§ What is needed: The data below is to be repeated in full, exactly as shown.

=== Extracted information ===

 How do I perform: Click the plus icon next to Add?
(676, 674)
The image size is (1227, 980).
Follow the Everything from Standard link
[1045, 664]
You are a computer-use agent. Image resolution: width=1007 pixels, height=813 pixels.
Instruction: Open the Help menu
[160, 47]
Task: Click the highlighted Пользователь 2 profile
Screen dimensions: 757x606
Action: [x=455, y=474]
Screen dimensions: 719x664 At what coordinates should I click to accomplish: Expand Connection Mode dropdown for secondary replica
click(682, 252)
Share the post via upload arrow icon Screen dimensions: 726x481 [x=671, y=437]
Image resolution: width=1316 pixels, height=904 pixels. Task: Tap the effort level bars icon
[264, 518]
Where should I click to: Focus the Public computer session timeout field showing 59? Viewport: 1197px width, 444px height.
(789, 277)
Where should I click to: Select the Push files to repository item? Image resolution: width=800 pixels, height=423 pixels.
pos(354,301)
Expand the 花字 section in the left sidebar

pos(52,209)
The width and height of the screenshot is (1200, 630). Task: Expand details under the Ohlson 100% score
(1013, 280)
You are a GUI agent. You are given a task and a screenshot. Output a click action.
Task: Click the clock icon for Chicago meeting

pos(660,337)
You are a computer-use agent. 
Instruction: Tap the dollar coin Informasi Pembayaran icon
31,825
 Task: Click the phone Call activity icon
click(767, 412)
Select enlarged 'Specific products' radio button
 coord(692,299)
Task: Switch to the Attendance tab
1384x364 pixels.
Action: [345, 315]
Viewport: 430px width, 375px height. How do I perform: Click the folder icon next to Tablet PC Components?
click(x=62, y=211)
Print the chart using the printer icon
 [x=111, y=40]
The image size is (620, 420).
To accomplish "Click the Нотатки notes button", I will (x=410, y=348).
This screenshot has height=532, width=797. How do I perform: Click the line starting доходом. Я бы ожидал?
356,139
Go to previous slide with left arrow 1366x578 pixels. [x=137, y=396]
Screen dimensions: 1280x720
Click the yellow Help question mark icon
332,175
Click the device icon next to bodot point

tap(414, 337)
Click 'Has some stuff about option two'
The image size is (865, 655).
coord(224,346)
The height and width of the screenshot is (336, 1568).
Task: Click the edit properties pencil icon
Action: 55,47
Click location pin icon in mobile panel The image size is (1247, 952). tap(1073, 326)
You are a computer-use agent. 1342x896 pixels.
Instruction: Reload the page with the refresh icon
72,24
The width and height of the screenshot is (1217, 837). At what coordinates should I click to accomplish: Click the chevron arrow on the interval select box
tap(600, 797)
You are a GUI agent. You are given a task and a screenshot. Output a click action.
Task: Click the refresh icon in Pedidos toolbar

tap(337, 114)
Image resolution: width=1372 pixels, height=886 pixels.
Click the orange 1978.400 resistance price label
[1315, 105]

===

§ Your solution:
 How do I perform: Click the plus icon next to Add?
(676, 674)
The image size is (1227, 980).
Follow the Everything from Standard link
[1045, 664]
You are a computer-use agent. Image resolution: width=1007 pixels, height=813 pixels.
Instruction: Open the Help menu
[160, 47]
Task: Click the highlighted Пользователь 2 profile
Screen dimensions: 757x606
Action: [x=455, y=474]
Screen dimensions: 719x664 At what coordinates should I click to accomplish: Expand Connection Mode dropdown for secondary replica
click(682, 252)
Share the post via upload arrow icon Screen dimensions: 726x481 [x=671, y=437]
Image resolution: width=1316 pixels, height=904 pixels. Task: Tap the effort level bars icon
[264, 518]
Where should I click to: Focus the Public computer session timeout field showing 59? Viewport: 1197px width, 444px height.
(789, 277)
Where should I click to: Select the Push files to repository item? Image resolution: width=800 pixels, height=423 pixels.
pos(354,301)
Expand the 花字 section in the left sidebar

pos(52,209)
The width and height of the screenshot is (1200, 630). Task: Expand details under the Ohlson 100% score
(1013, 280)
You are a GUI agent. You are given a task and a screenshot. Output a click action.
Task: Click the clock icon for Chicago meeting

pos(660,337)
You are a computer-use agent. 
Instruction: Tap the dollar coin Informasi Pembayaran icon
31,825
 Task: Click the phone Call activity icon
click(767, 412)
Select enlarged 'Specific products' radio button
 coord(692,299)
Task: Switch to the Attendance tab
1384x364 pixels.
Action: [345, 315]
Viewport: 430px width, 375px height. How do I perform: Click the folder icon next to Tablet PC Components?
click(x=62, y=211)
Print the chart using the printer icon
 [x=111, y=40]
The image size is (620, 420).
To accomplish "Click the Нотатки notes button", I will (x=410, y=348).
This screenshot has height=532, width=797. How do I perform: Click the line starting доходом. Я бы ожидал?
356,139
Go to previous slide with left arrow 1366x578 pixels. [x=137, y=396]
Screen dimensions: 1280x720
Click the yellow Help question mark icon
332,175
Click the device icon next to bodot point

tap(414, 337)
Click 'Has some stuff about option two'
The image size is (865, 655).
coord(224,346)
The height and width of the screenshot is (336, 1568).
Task: Click the edit properties pencil icon
Action: 55,47
Click location pin icon in mobile panel The image size is (1247, 952). tap(1073, 326)
You are a computer-use agent. 1342x896 pixels.
Instruction: Reload the page with the refresh icon
72,24
The width and height of the screenshot is (1217, 837). At what coordinates should I click to accomplish: Click the chevron arrow on the interval select box
tap(600, 797)
You are a GUI agent. You are given a task and a screenshot. Output a click action.
Task: Click the refresh icon in Pedidos toolbar

tap(337, 114)
Image resolution: width=1372 pixels, height=886 pixels.
Click the orange 1978.400 resistance price label
[1315, 105]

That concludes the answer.